Une épreuve commune pour les éleveurs européens et africains
Stocker le lait face à la réduction des débouchés pendant la crise sanitaire, une bonne idée ? Ce procédé n'est pas sans conséquence sur le futur prix du lait payé aux éleveurs et sur les équilibres internationaux.
La consommation de lait est en berne dans de nombreux pays européens du fait notamment de la réduction des débouchés (fermeture de la restauration collective et de nombreux marchés…). Au lieu de mettre en place un plan européen de réduction des volumes, la Commission européenne a décidé de privilégier le stockage.

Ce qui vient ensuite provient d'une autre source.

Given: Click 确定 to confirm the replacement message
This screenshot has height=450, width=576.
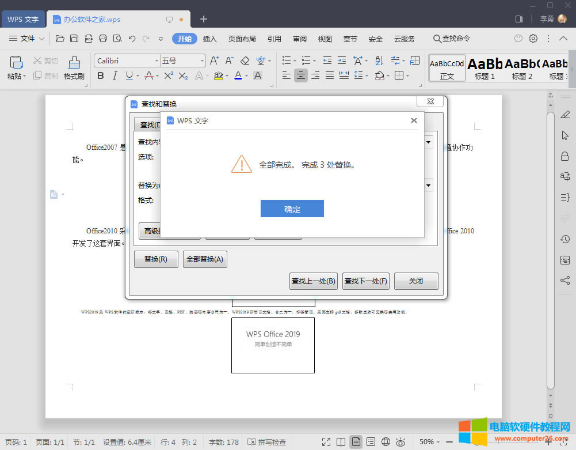Looking at the screenshot, I should [292, 208].
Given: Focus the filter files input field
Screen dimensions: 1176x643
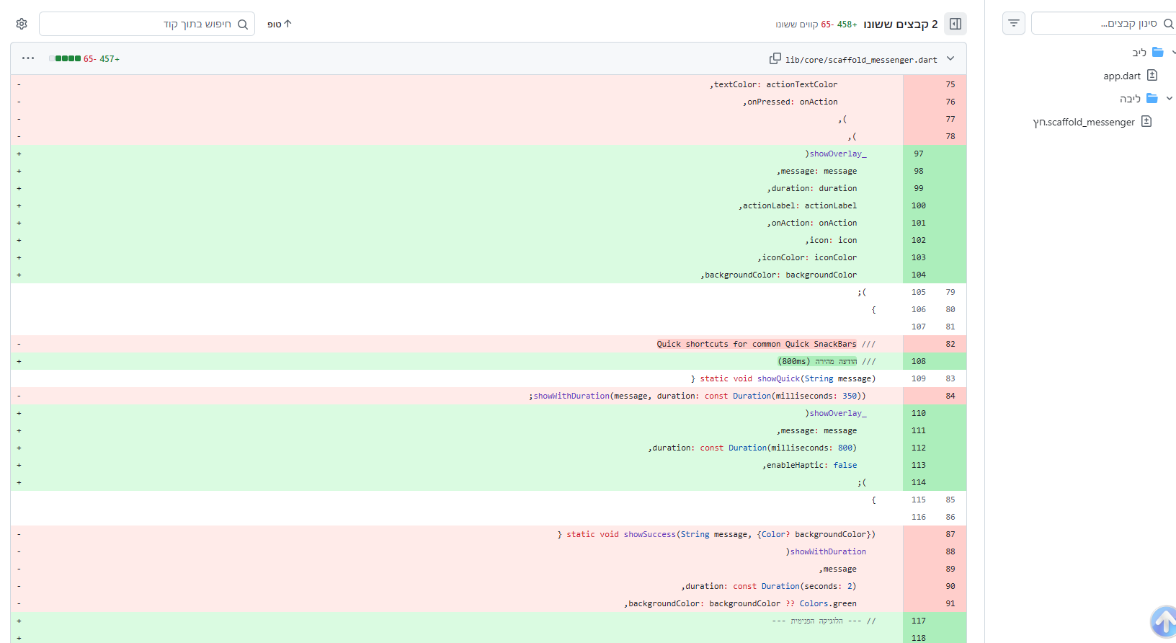Looking at the screenshot, I should (x=1095, y=24).
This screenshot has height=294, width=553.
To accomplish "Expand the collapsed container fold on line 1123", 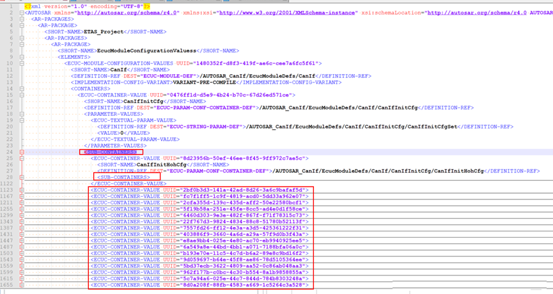I will pyautogui.click(x=20, y=190).
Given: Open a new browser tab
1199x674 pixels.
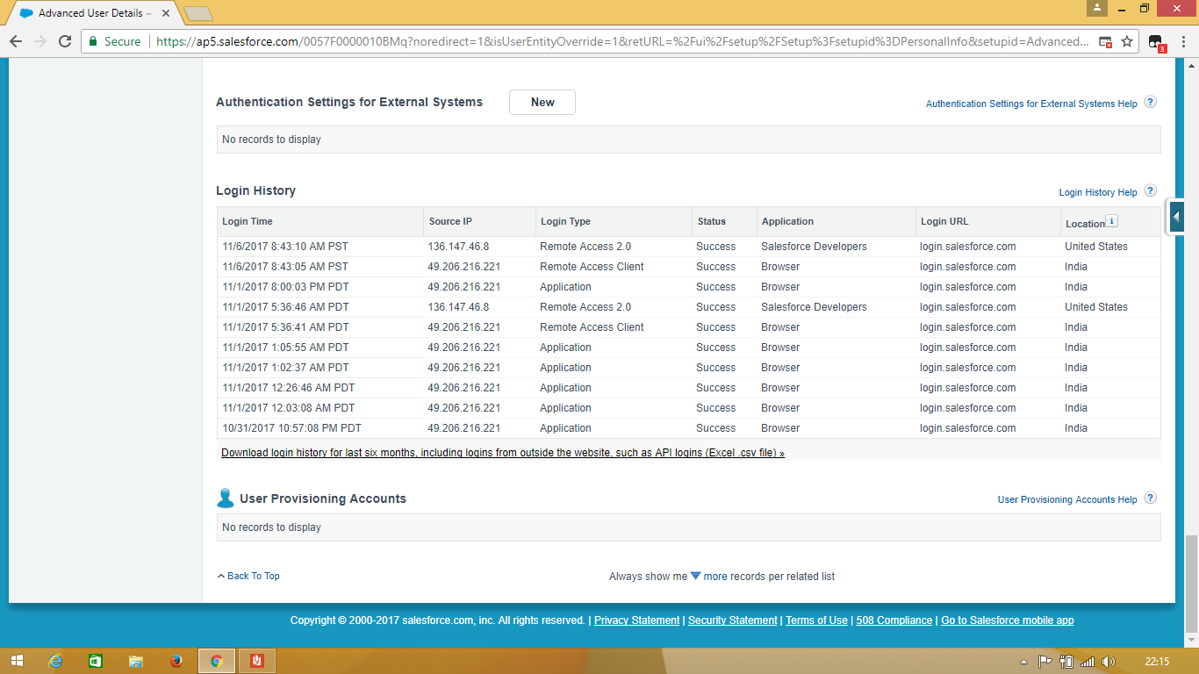Looking at the screenshot, I should pyautogui.click(x=198, y=13).
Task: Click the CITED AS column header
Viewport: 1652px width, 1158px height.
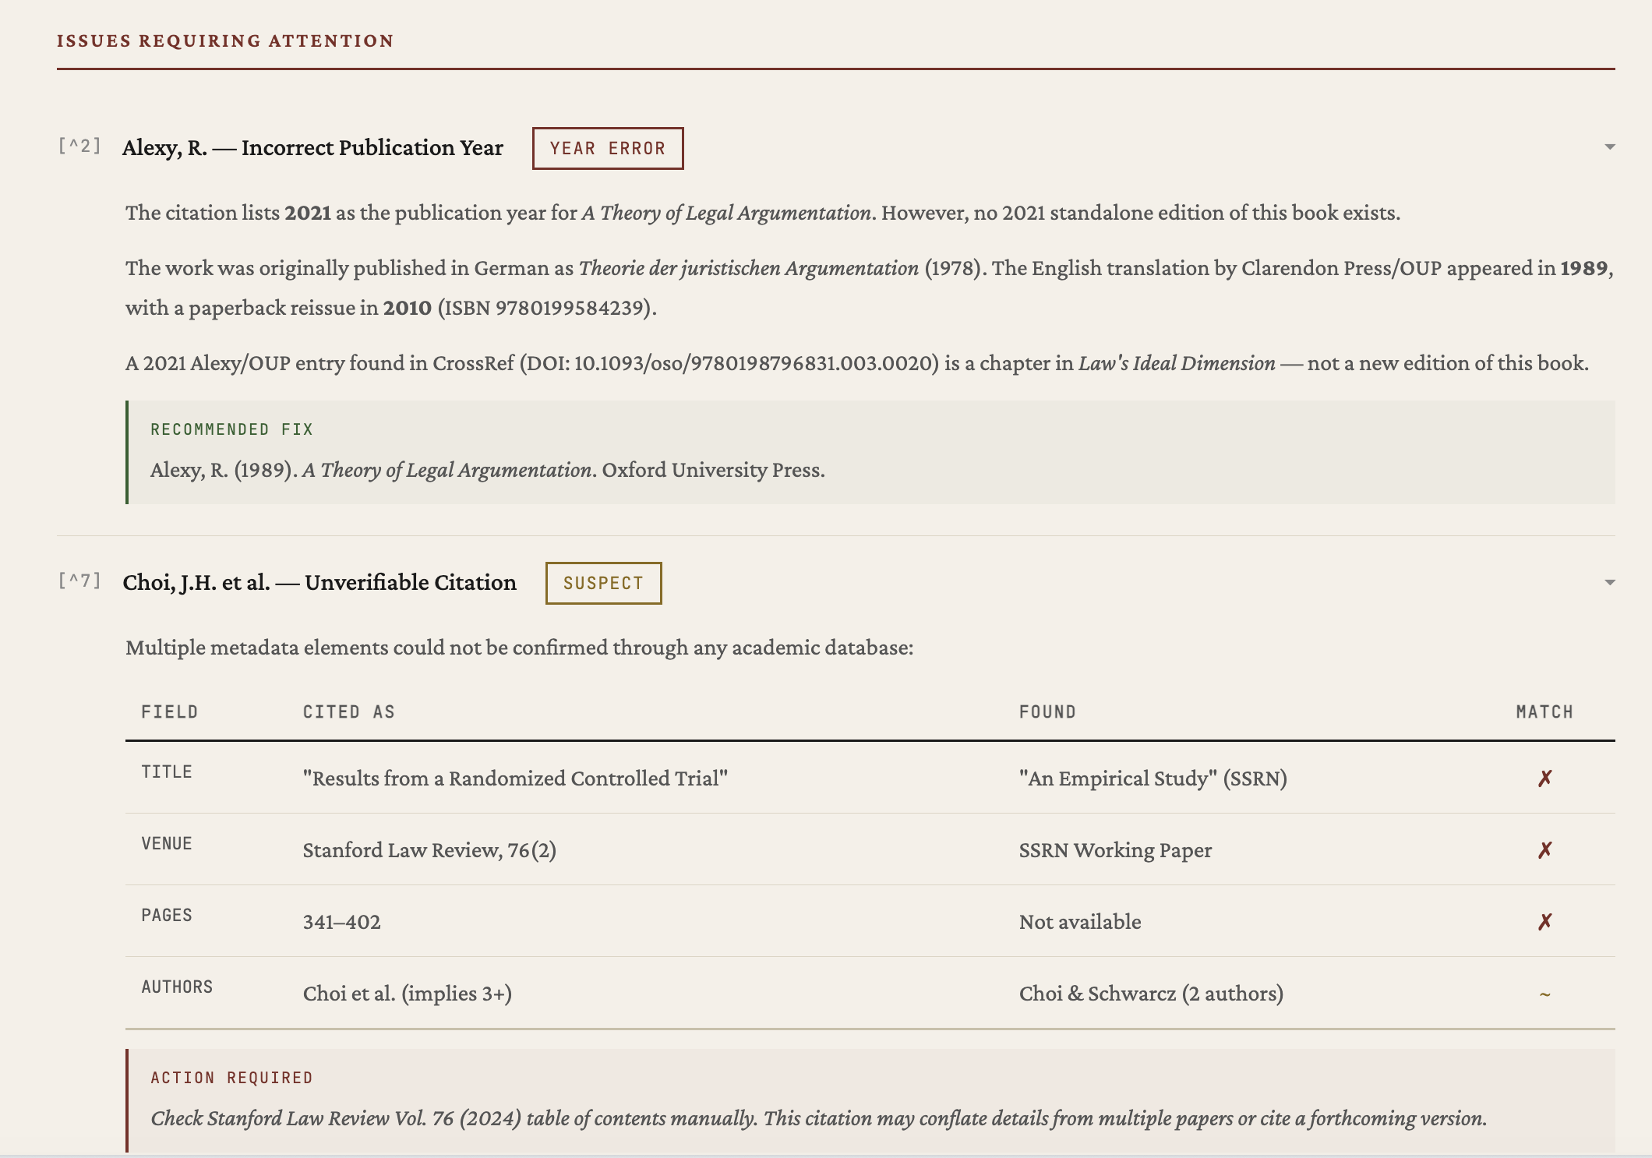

Or, qui dit « stockage » aujourd'hui dira « déstockage » demain. Comme par le passé, ce dernier tirera vers le bas les prix payés aux producteurs européens pendant de longs mois. Le 7 mai dernier, en France et dans d’autres pays d’Europe, des éleveurs ont épandu de la poudre de lait dans leurs champs en signe de protestation contre ces mesures (photo ci-contre).
Défaillances structurelles
Cette crise ne fait que révéler les défaillances structurelles de notre système agricole et alimentaire industrialisé, qui touchent tous les paysans, y compris ceux d’Afrique de l’Ouest. En effet, ces stocks de poudre de lait seront exportés massivement en Afrique de l’Ouest, à un prix défiant toute concurrence, ruinant les éleveurs locaux, déjà touchés par les crises sanitaire et économique. Le cas du lait illustre un problème plus général.
Des filières locales écrasées par le dumping européen
En Afrique de l'Ouest, une paysannerie dynamique procure 75 % de l'alimentation des citadins dont le nombre ne cesse de croître, tout en fournissant l'essentiel de la nourriture des ruraux. Certes, l’Afrique de l’Ouest dépend des importations pour certains produits (riz, sucre, lait…). Mais derrière cette réalité, ce sont surtout des filières locales qui sont étouffées par les exportations étrangères de produits à bas coût (ce que l’on appelle communément le dumping) et il ne leur est même pas donné la chance de se développer, de prospérer et de subvenir aux besoins de leur population.
Le phénomène n’est pas nouveau. Déjà en 2004, le Comité Français pour la Solidarité Internationale et Oxfam (alors dénommé Agir Ici), aux côtés d’autres organisations, dénonçaient le dumping de poulet congelé européen sur les marchés africains, dans une campagne au nom évocateur, « l’Europe plume l’Afrique » .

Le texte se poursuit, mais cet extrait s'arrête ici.